▸ **Supplied data**:
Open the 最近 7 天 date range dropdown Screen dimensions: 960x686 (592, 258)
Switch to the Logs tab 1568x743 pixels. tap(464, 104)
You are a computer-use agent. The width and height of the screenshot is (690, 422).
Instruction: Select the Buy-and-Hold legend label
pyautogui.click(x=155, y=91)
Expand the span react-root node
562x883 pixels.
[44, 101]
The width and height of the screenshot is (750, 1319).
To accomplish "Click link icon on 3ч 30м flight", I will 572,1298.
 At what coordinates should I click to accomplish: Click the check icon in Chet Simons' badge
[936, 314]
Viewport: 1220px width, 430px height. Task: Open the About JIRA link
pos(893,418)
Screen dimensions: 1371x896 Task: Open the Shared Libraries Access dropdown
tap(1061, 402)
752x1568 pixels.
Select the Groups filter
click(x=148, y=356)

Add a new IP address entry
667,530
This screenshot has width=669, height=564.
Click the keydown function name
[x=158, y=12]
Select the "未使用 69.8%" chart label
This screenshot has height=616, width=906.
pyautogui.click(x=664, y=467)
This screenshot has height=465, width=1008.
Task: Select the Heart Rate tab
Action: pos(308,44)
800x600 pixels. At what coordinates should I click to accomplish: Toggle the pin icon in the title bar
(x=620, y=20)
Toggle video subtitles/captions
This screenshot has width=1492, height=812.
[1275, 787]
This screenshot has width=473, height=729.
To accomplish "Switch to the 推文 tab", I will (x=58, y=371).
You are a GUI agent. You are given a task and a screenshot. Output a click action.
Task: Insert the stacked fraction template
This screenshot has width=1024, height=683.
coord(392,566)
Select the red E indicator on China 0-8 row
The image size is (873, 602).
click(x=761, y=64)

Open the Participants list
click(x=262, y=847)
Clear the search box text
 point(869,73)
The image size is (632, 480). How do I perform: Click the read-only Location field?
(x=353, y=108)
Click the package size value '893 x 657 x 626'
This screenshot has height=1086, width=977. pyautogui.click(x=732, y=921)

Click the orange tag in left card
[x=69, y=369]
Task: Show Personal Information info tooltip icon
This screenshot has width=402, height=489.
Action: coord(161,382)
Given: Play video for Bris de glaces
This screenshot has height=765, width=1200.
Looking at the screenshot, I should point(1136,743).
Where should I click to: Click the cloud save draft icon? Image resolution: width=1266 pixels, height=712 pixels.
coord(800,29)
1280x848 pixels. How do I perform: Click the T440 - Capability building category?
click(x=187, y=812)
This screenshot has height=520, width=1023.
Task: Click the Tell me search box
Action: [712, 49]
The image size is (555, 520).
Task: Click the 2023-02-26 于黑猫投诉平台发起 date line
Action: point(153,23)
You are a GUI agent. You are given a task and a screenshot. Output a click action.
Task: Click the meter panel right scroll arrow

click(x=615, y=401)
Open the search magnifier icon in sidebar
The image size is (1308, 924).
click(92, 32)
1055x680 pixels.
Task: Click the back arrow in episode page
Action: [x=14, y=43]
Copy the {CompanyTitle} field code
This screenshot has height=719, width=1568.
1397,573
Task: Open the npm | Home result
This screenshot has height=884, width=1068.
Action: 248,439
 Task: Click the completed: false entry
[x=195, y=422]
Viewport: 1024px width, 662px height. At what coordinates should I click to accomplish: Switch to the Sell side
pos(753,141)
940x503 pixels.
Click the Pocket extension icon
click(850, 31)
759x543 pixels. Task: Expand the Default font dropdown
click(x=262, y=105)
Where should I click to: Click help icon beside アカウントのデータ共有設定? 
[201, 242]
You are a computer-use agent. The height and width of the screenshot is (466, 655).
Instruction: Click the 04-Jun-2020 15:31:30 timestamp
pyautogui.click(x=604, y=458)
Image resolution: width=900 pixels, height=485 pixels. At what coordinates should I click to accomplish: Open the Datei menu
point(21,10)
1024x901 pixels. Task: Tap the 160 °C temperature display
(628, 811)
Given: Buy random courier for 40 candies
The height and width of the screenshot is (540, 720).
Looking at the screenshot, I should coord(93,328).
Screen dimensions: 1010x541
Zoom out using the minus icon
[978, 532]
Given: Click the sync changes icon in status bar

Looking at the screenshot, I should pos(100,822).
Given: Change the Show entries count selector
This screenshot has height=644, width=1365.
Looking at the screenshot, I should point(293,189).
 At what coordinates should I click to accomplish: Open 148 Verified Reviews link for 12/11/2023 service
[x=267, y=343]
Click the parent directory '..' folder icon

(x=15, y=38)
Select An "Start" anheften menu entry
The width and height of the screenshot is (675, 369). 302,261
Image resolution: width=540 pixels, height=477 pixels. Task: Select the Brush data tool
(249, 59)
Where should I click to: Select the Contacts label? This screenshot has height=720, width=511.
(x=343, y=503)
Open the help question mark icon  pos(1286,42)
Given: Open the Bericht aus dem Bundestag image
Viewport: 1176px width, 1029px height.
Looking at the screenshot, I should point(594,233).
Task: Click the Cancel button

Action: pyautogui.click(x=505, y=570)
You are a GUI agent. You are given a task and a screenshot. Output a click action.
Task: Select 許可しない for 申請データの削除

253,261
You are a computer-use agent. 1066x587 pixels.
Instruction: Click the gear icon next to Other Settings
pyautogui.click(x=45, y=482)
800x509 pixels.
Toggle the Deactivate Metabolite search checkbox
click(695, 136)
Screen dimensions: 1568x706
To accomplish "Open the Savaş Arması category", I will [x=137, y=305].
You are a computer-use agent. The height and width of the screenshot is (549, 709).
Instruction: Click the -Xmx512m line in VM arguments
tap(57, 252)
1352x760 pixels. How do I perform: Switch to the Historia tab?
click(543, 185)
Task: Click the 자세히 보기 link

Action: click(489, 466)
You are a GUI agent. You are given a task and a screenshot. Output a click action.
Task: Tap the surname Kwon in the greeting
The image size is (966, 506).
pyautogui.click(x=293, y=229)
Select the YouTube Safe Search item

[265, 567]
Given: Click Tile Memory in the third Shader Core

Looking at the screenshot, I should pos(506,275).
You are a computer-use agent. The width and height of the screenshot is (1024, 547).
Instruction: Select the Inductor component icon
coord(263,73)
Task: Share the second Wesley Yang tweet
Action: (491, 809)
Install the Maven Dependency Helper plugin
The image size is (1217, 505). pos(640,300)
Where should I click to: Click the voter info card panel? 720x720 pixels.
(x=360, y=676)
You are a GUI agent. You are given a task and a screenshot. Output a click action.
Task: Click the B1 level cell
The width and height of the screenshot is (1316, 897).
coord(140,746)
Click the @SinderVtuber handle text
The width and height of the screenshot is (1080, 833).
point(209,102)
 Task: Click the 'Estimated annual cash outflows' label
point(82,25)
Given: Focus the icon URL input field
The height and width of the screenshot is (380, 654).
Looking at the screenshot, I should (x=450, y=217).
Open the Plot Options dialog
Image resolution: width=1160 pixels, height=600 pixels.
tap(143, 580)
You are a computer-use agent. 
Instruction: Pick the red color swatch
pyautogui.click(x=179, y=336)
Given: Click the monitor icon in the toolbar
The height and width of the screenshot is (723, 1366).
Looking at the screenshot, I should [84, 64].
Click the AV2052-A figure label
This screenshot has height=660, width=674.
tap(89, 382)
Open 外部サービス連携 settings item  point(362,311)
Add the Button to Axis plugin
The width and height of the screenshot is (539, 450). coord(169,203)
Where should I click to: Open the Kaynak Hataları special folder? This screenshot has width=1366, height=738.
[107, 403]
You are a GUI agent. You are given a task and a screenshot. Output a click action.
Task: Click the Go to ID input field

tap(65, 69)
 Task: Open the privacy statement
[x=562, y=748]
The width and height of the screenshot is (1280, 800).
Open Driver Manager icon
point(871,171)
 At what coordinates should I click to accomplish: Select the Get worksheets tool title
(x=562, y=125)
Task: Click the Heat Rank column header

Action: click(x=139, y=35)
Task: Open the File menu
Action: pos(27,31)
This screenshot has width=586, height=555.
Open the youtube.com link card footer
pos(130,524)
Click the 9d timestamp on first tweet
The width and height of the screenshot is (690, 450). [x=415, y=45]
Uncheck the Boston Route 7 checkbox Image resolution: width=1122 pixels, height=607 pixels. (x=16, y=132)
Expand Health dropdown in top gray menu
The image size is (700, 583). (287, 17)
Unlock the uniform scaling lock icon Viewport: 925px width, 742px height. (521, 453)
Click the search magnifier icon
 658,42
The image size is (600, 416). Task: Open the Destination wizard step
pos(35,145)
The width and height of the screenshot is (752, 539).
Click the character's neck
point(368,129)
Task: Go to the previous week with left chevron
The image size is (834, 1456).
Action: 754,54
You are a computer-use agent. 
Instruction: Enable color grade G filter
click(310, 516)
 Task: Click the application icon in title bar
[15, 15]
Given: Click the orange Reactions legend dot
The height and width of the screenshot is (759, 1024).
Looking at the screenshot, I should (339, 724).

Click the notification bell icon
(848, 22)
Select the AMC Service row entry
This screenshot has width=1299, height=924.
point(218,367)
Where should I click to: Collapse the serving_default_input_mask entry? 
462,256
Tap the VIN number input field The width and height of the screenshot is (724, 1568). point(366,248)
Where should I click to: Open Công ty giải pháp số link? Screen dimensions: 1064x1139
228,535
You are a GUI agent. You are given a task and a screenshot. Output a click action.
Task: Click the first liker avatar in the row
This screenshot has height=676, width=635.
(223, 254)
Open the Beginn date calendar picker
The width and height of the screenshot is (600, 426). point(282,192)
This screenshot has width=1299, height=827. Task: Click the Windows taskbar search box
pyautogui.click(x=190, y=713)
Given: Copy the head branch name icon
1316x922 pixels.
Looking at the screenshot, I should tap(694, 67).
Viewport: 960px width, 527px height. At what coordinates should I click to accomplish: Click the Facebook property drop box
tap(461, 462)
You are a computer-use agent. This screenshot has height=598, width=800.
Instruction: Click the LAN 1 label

▸ **Assignment**: Select and copy every line from the records that includes the word "will".

▸ **Solution for this exercise**:
To accomplish "Click link icon on 3ч 30м flight", I will 572,1298.
To accomplish "Switch to the 推文 tab", I will (x=58, y=371).
To accomplish "Open the Savaş Arması category", I will [x=137, y=305].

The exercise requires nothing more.